Bondra eventually played two more NHL seasons with the Atlanta Thrashers and Chicago Blackhawks before retiring in 2007. Ten years removed from his last game as a Capital, Bondra lives in Annapolis and continues to represent the team at alumni functions.

Laich, meanwhile, would blossom into a key cog during the Capitals’ multi-year rebuild and a reliable two-way player on rosters that were often chock-full of skilled players who could score.

“As this team and this organization took off with [Alex] Ovechkin, [Nicklas] Backstrom, [Alexander] Semin and Mike Green,” former Capitals captain Jeff Halpern explained, “I think Brooksie was the guy in there, that while he may not have had the points that those guys had, he was a guy that this organization needed to help create an identity and to allow those players to do what they did all those years.”

Laich lists Halpern, Kolzig and defenseman Brendan Witt as veterans who welcomed him to the Capitals organization but it was his first meeting with McPhee in the MCI Center as Verizon Center was called then that remains a lasting memory a decade later.

“George shook my hand and he said ‘Welcome to D.C. We hope you’re here for the next 15 years.’ And as a 20-year-old bright-eyed kid looking to make the NHL it’s a moment that stands out in my life that I’ll never forget … There are certain moments in your life that really mean a lot, and maybe that’s a small one but credit to him, he’s a man of his word. I’ve been here 10 years and hopefully we can get to 15.”

Laich could have joined another team as an unrestricted free agent in 2011, but chose instead to sign a six-year $27.5 million deal with the Capitals. The 30-year-old has made Washington home and as Laich enters his second decade with the organization, he does so as the longest tenured pro athlete in D.C.

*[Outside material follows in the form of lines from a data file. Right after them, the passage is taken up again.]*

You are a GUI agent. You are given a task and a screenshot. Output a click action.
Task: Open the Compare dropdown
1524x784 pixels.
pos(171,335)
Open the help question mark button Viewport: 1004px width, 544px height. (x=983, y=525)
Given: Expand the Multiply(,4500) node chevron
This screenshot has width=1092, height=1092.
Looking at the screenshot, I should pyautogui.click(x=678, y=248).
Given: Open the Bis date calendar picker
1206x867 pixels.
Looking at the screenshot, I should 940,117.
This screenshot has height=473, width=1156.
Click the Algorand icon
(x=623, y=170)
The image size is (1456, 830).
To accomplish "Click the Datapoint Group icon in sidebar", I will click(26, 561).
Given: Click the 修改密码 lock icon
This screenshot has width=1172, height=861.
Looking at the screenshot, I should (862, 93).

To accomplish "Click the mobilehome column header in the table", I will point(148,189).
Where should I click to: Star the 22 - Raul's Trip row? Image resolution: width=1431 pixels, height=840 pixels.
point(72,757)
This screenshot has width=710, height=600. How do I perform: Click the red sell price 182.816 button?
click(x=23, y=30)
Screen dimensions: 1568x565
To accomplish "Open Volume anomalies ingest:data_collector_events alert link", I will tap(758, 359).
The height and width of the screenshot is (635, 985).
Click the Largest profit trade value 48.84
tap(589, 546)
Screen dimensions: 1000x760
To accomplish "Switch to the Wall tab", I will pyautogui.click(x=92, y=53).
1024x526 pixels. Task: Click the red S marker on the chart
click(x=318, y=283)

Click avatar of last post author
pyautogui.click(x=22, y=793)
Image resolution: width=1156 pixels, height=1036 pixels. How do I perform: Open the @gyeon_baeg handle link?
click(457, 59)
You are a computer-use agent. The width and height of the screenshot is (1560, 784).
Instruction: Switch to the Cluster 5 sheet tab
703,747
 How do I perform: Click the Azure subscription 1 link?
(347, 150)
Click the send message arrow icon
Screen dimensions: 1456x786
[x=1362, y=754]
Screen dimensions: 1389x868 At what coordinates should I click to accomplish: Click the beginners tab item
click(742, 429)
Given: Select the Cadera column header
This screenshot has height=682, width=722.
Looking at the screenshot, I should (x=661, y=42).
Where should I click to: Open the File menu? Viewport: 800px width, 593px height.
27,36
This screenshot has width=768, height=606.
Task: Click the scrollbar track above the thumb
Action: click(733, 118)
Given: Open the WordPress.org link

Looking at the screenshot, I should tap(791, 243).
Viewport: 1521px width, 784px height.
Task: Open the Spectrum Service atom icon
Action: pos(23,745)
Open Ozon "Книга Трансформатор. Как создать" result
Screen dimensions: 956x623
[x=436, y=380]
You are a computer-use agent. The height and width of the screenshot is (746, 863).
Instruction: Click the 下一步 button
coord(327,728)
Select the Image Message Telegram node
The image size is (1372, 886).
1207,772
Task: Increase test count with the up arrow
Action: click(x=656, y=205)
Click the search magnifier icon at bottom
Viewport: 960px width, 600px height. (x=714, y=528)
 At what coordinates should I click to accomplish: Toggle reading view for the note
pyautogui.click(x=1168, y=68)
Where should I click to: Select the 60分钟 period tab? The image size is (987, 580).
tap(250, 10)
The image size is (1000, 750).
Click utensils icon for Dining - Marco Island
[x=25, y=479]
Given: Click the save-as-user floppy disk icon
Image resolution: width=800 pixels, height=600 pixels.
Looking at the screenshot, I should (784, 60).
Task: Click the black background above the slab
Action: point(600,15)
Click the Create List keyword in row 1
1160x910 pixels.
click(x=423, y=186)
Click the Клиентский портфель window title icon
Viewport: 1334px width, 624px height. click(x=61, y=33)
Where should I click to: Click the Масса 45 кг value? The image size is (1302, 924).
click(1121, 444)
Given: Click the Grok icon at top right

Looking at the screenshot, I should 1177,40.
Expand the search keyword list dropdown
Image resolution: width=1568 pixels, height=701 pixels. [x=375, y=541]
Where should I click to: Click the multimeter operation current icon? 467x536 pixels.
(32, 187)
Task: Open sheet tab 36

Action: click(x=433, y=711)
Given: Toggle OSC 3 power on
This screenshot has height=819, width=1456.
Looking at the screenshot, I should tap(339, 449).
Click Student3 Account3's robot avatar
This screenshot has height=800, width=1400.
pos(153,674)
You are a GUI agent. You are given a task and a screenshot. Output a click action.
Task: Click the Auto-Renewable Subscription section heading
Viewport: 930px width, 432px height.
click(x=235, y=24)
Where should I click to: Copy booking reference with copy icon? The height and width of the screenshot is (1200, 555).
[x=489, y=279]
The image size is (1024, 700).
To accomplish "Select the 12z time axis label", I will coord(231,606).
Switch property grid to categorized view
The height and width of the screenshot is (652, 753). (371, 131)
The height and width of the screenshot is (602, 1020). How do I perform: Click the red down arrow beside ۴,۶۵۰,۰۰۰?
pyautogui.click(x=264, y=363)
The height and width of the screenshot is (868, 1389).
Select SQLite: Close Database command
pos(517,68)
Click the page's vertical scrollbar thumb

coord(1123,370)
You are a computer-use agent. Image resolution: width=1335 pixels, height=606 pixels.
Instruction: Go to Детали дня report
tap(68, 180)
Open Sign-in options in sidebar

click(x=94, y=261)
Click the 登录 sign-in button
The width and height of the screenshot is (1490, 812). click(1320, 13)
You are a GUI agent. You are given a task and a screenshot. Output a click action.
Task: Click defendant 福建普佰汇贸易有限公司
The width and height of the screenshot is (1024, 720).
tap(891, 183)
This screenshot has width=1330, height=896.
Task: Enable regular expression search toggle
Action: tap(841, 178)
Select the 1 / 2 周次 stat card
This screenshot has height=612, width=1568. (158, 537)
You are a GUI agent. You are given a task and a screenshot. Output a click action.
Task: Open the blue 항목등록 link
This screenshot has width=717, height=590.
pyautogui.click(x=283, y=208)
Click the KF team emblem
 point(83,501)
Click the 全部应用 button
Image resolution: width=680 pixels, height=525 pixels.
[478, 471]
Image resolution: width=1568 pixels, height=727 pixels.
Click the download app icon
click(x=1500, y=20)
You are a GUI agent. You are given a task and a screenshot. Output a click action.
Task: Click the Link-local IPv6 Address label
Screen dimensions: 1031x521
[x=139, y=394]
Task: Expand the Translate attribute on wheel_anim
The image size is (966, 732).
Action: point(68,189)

“It’s an incredible tag or title because I still feel like I’m a kid,” he said. “I still feel like I have many years of hockey left and certainly some unfinished business here as it relates to winning a Stanley Cup. I’m thankful for what they’ve done for me but also the community and the people. We’ve seen how the game has grown, how people have accepted the Capitals and embraced the game. It’s really burst onto the scene here and I’m humbled to have been part of it and I really hope it continues for a long time.”